Ancient Humans Left Drawings Next to Dinosaur Footprints in Brazil

Ancient Humans Left Drawings Next to Dinosaur Footprints in Brazil

Ancient South Americans were apparently inspired by fossilized dinosaur tracks in what is now eastern Brazil, where they cut figures into the rock, imprinted tens of millions of years earlier by the movements of giants.

The dinosaur tracks belong to theropods, sauropods, and iguanodontians, and are spread across three rock outcroppings in the Brazilian state of Paraíba. The petroglyphs on the site consist primarily of circular patterns, but several look very much like the tridactyl dinosaur tracks also present on the site. The team’s research cataloguing the petroglyphs and associated trackways was published in Scientific Reports.

Neither the trackways nor the petroglyphs have been directly dated, but human burials dating to 10,000 years ago were previously found at two nearby sites. One of those sites, Pedra do Alexandre, has burials spanning from 9,400 years old to 2,620 years old, indicating there’s still a wide time frame in which the petroglyphs could have been carved. But the petroglyphs placement, and the design of some of the figures, was clearly inspired by the much more ancient trackways.

Theropods were a group of bipedal, often carnivorous creatures that includes T. rex and all modern birds. Sauropods were massive, herbivorous quadrupeds easily recognizable for their long necks, if not their huge bodies. Iguanodontians were a bipedal, herbivorous group that included the thumb-spiked, eponymous Iguanodon, as well as the duck-billed hadrosaurs.

A dinosaur track (left), a recent track emulating it (center), a petroglyph apparently emulating the dinosaur track (right).

Brazil was once a hotbed for a bevy of ancient beasts, including dinosaurs, their winged counterparts (pterosaurs), and other, more ancient reptiles. In fact, fossil smuggling out of Brazil remains a vexing problem for authorities.

The proximity of the petroglyphs to the fossilized footprints reveals “active engagement with the fossil material,” the team wrote, “suggesting that these traces not only caught the attention of the native community but were meaningful and became integrated into their knowledge repertoire.”

No petroglyphs overlapped with or caused damage to the footprints on the site—“suggesting thoughtfulness by the makers,” they wrote. Absolute dating of the petroglyphs using X-ray fluorescence spectroscopy could reveal when they were made—perhaps across the centuries, by different groups.

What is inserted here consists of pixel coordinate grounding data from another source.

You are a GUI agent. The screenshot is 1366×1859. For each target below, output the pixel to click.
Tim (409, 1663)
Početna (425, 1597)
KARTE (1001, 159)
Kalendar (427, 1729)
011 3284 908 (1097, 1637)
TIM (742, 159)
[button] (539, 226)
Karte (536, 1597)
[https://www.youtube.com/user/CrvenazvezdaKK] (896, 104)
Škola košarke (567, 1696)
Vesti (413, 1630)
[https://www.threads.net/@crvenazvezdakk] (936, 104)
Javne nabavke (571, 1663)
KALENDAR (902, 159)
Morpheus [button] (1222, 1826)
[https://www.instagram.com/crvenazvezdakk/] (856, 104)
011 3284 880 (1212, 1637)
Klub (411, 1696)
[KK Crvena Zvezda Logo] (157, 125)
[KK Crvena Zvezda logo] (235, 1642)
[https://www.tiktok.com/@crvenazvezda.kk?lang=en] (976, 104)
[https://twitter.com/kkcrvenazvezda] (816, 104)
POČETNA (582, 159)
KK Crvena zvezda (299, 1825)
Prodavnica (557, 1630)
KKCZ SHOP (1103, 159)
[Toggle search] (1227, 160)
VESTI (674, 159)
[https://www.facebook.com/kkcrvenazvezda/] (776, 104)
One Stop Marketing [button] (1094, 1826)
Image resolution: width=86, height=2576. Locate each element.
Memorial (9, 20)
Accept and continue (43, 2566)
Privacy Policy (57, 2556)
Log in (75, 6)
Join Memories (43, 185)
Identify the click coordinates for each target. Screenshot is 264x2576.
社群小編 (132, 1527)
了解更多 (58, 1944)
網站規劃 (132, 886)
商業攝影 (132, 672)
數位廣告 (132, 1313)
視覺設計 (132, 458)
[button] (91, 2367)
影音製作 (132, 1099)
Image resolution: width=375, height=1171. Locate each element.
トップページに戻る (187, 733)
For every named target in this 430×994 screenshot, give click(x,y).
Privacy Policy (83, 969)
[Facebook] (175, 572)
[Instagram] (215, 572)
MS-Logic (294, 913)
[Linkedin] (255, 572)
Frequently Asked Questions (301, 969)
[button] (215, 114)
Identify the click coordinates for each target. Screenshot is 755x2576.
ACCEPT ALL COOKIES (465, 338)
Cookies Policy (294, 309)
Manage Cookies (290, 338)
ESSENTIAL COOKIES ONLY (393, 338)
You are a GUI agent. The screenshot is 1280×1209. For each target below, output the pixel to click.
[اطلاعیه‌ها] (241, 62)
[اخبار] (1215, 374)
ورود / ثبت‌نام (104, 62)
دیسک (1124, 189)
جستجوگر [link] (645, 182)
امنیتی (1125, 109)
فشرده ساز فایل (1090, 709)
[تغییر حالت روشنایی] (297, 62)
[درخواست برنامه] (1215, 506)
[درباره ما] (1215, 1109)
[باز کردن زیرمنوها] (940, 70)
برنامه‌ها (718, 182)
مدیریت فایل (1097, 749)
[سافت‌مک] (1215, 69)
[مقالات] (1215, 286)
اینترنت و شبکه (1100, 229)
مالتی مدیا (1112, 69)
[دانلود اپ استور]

The team cites petroglyphs at the nearby Junco archaeological site, which depict an assortment of geometric figures that resemble stars, spoked wheels, flowers, and (if you squint) buildings. The petroglyphs were authored by multiple people, the team concluded, based on variation in style across the figures. Some of the figures and trackways are severely damaged due to flaking of the rock.

A rhea in Brazil.

Given ancient South Americans’ lack of modern understanding of dinosaurs, the team added that the petroglyph makers may have mistaken the dinosaur trackways for rhea footprints. Rheas are modern theropod dinosaurs and the largest bird in Brazil—indeed, native to the same region where the paleontological site sits.

That may be so, but unlike the genuine rhea tracks those ancient communities saw, the ones in the rock in Paraíba didn’t go away. That gave the prints some significance to the local community, as evidenced by the ancient artwork placed alongside them.